Mindy Newell: Take Two Aspirin And Call Me Yesterday Morning

outlander-starz-clansmen-new-cast-photo

Time won’t let me, oh, no.” • The Outsiders, 1965

“Time is on my side, yes it is.” • Kai Winding and his Orchestra (featuring Cissy Houston, Dionne Warwick and Dee Dee Warwick), Irma Thomas, The Rolling Stones, Michael Bolton, Cat Power, Blondie, Wilson Pickett, the O’Jays, Paul Revere and the Raiders, Kim Wilson, Tracy Nelson, Patti Smith, others

I just finished reading my buddy Johnny O’s column about the currently ubiquitous genre of time travel – and by the way, Johnny O, one of my favorite movies is Time After Time as well, which, by the way, was directed by Nicholas Meyer. On the strength of this he got to direct Star Trek: The Wrath of Khan, thus reviving the franchise both on the big and small screens.

ST has had some great time-travel stories – “Tomorrow is Yesterday” in the first season, and of course “The City on the Edge of Forever” in the second is without a doubt the apex of the original series; The Next Generation’s “Yesterday’s Enterprise,” “The Inner Light,” (though perhaps not technically a time-travel story), and the series finale “All Good Things…”; Voyager, Deep Space Nine, and Enterprise also had their share of time-travel stories. Voyager introduced the Federation’s Department of Temporal Investigations, and on DS9, Captain Sisko and crew went through “Trials and Tribble-ations” to stop the assassination of James T. Kirk.
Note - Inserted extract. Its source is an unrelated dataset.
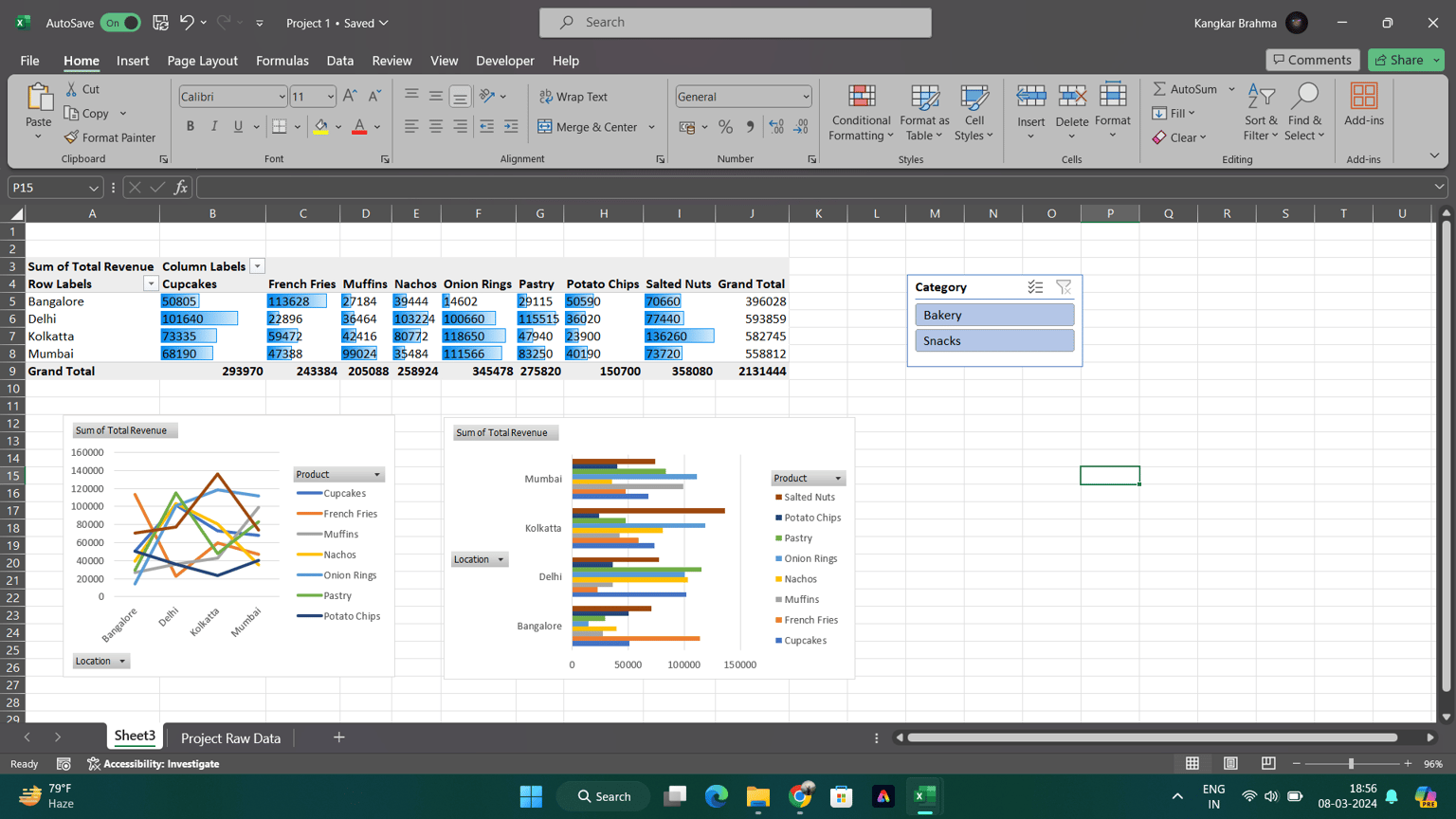Open Sort & Filter tool
The height and width of the screenshot is (819, 1456).
1261,113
Anyway, one of the biggest hits currently on cable television right now is based on a series of books by Diana Gabaldon in which a British Royal Army nurse falls through a time portal and finds herself in 18th century Scotland. That’s right, I’m talking about Outlander, now in its second season on STARZ.
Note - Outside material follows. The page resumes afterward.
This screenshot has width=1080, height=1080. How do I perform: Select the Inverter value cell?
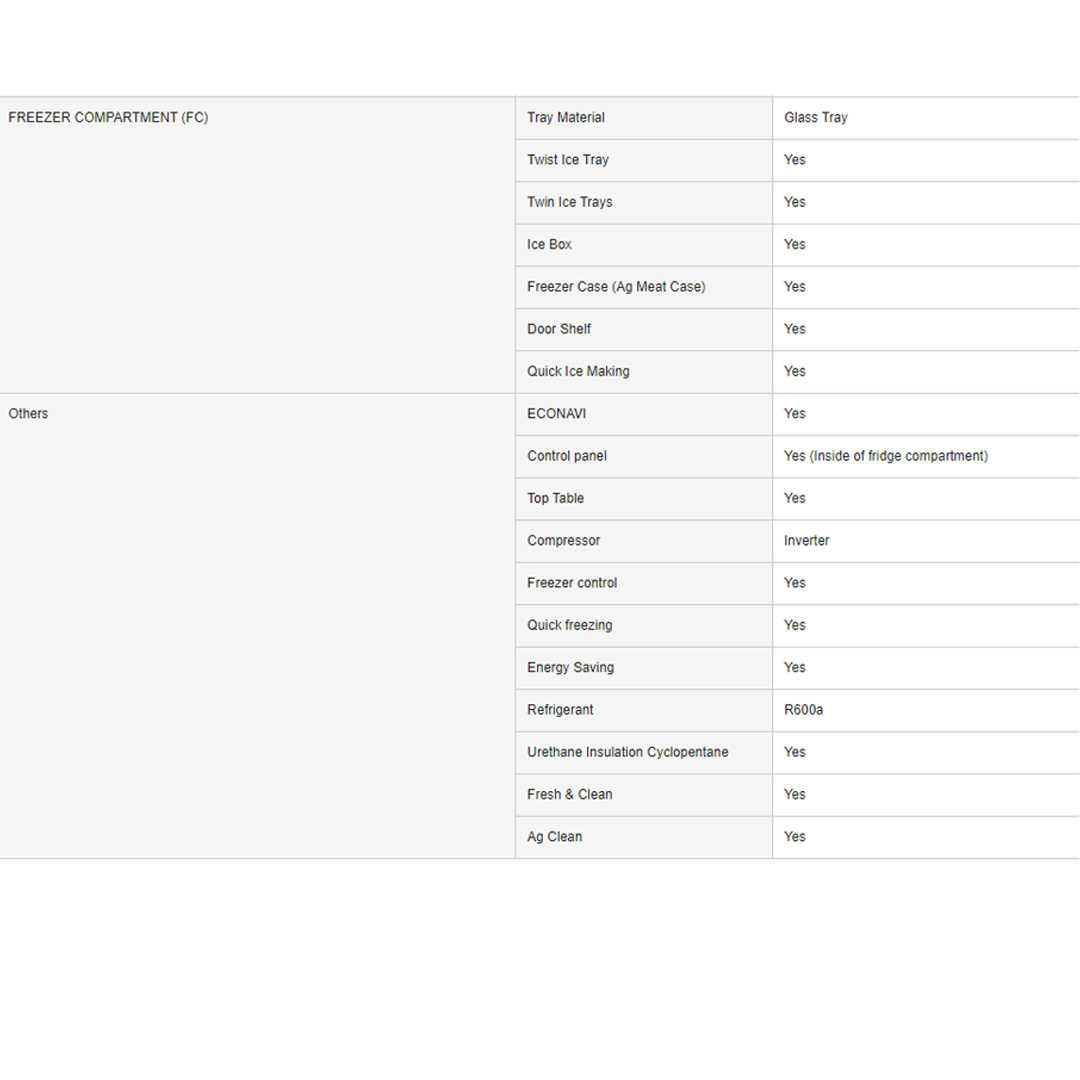point(807,541)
The army nurse, Claire Beauchamp Randall (pronounced “Beecham” in its English transcription) and her Highlander husband Jamie Fraser have fled to France, where they are attempting to alter history by preventing the Battle of Culloden, the final confrontation between the English and the Scots in what is known as the 1745 Jacobite rising which ended the Highlander clan culture of Scotland. Jacobitism, by the way, was a political movement determined to overthrow the Hanoverian monarchy and restore the exiled House of Stuart to the British crown.

Claire also faces a more personal time paradox – she is married in the 20th century to historian Frank Randall, whose ancestor, the British regimental captain known as Black Jack Randall, is obsessed with Jamie, both as torturer and lover. If she allows Jamie to kill Black Jack before the later procreates, then Frank will never exist…

…and if Frank never exists, then she will never meet and marry him. If she does not marry Frank, she will never go to Scotland with him on a “second honeymoon.” She will never explore the ancient circle of stones on the hill outside Inverness known as Craigh na Dun. And so she will never “fall through the stones” to land in 18th century Scotland to meet James Fraser and marry him and fall in love with him after the fact and save his life and attempt to save the Highlander culture.

It’s a whirling conundrum of timey-winey stuff.

“The future is the past. The past is the future. It all gives me a headache,” said Captain Katherine Janeway in the 24th century.

And in the 18th century, in the year 1744, Claire Beauchamp Randall Fraser could really use an Advil.